Passage to read:
But yeah, I know I’m the weird one. I’m the kid that retyped the red-underlined word instead of right clicking to correct spelling, the idea being that I wanted learn how to spell and spot/correct spelling mistakes instead of the machine.
Once the diff gets big enough it starts to have problem of its own. How will you know if it’s all correct without redoing all the work? What if the diff is stale by the time it is reviewed and approved? Generating a script instead of a diff solves those problems, and incidentally has another property that I prize very highly: it is just as useful to humans as it is to LLMs. Once you can define large changes as small scripts typing will no longer be the odious part of making changes that touch a lot of code.
I’ve been using JetBrains’ IDE’s full-line code completion, mostly in CLion, which defaults to a locally-run LLM. I’m on the fence about it; sometimes it’s spookily accurate, sometimes it just gets in the way, sometimes it’s almost right but with minor mistakes that would lead to bugs if I didn’t fix them. I still have to code-review each line it suggests.
If I were a slower typist, or had a disability, or had less expertise in the language/library, I might find it more valuable.
I’m a slow typist due to physical disability. For me, once a “smart” feature has let me down enough times, I stop trusting it. It takes more effort for me to invoke the smart feature, carefully scrutinize the untrustworthy output, and potentially fixing it manually, than to just do it manually from the start, using tools/accessibility aids that I can trust.
Someone on Hacker News said it was like a person trying to guess what you were saying in a conversation and that really hit the mark for me. It totally breaks my line of thought to have text suggested. I either ignore it because I’m trying to work through my thought process (in which case it’s useless) or I have to stop to read it, which breaks my flow.

Tasks:
1. In the thread about code completion, what does JetBrains' full-line code completion in CLion default to?
2. Write the next reply in the thread about code completion, following its last post.

Data listing:

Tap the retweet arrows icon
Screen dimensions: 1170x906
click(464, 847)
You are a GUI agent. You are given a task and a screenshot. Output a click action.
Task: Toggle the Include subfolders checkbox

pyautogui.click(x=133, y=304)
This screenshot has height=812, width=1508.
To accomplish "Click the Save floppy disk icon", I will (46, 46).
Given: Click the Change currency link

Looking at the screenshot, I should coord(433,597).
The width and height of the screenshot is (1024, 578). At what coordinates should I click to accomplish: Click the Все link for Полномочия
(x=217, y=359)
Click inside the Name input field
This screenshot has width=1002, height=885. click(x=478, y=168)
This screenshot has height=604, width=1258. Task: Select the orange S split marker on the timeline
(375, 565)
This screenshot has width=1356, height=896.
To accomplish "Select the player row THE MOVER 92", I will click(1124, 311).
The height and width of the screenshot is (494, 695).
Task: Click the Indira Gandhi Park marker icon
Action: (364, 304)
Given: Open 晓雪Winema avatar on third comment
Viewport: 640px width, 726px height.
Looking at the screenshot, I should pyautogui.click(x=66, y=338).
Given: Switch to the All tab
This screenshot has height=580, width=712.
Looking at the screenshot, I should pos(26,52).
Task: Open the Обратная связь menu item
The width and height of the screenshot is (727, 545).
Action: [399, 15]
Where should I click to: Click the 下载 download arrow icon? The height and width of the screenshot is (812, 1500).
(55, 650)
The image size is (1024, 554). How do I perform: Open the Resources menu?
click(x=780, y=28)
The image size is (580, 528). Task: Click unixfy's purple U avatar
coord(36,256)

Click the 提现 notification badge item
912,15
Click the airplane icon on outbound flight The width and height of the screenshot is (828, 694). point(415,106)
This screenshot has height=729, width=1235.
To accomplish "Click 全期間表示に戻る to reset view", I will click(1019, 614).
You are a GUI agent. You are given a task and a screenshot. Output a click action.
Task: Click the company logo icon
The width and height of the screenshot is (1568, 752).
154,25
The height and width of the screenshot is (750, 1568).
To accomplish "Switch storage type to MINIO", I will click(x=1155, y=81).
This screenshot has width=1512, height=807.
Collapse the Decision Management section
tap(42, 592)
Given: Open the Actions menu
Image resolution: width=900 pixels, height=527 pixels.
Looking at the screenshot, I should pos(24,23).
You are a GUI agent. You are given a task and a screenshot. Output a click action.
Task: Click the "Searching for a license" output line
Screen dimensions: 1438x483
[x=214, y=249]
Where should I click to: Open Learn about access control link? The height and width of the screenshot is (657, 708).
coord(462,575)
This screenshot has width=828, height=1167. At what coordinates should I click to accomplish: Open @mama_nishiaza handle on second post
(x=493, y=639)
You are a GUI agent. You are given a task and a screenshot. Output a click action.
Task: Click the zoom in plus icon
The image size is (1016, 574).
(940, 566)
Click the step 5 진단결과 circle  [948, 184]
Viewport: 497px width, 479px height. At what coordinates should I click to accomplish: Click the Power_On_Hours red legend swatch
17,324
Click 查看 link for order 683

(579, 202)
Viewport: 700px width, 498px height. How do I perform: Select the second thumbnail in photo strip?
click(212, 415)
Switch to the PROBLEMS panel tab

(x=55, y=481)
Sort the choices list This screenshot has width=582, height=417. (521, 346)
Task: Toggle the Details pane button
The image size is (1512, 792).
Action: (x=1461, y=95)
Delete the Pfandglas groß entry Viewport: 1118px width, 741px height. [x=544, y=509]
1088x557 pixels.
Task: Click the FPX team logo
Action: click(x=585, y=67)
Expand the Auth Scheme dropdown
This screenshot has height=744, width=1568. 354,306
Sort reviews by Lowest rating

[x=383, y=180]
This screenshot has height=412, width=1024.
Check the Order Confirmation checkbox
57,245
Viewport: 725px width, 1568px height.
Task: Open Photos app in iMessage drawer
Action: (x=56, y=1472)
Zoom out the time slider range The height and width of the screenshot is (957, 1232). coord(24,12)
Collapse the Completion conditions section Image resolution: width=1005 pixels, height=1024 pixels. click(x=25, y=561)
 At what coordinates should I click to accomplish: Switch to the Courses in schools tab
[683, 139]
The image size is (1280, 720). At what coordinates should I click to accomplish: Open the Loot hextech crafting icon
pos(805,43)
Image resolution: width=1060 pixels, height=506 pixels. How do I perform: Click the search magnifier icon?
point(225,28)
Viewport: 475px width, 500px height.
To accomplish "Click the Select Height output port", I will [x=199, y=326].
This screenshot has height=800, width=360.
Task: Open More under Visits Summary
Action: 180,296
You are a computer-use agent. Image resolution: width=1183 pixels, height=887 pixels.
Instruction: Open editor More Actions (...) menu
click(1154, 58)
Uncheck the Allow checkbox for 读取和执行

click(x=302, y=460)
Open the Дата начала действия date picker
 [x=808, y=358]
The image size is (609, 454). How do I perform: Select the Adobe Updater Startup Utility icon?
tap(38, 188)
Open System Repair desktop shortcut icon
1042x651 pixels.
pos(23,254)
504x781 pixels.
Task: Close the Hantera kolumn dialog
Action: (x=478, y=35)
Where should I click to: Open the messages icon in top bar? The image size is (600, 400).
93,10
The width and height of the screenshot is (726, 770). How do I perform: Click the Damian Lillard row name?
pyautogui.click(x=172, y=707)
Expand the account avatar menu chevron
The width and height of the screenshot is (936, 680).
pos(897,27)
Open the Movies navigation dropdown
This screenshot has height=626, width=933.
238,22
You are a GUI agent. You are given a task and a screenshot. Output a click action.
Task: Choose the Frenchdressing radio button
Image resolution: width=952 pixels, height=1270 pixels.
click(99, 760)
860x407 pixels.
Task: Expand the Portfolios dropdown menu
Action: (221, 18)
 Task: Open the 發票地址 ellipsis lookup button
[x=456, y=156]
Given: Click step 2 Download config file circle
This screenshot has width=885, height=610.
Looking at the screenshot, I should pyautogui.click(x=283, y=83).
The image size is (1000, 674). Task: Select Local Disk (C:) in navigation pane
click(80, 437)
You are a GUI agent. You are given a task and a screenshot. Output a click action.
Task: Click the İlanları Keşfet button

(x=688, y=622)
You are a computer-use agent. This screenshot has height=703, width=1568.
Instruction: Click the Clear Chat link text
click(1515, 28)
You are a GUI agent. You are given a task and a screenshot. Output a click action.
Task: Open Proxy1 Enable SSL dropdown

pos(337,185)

Results of the tasks:
1. A locally-run LLM.

2.
My experience exactly.
The link on “open dataset” leads me to a page where I can view the training materials, which is nice, but is there any explainer on where it came from? Scraped from permissively licensed codebases? Collected from Zed users? Artificially written by volunteers or staff? Generated by a larger LLM? Torrenting books on work laptops?
I’m a pretty anti-AI guy but I can tolerate a model made from fully consensually collected materials, if for no other reason than to disprove OpenAI’s claim that it can’t be done.
There’s a section about this in the blog post:
So we did bootstrap it initially using some examples generated by Claude, and the rest has come from our team’s own usage.
Can I download the model, run it using ollama and use that from Zed? Zed already supports ollama for chat and the base model (qwen) is available for ollama. Therefore it should be doable.
We don’t yet support edit prediction providers outside of Zed (our hosted Zeta model), Copilot, and Supermaven, but we are looking to make this more extensible in the future and allow for running models locally through Ollama and the like.
I know this is taking a lot of hate but I used this today to improve some HTML/CSS for my site and it was quite helpful imo. I’d say I’m a fan if it, and Zed in general.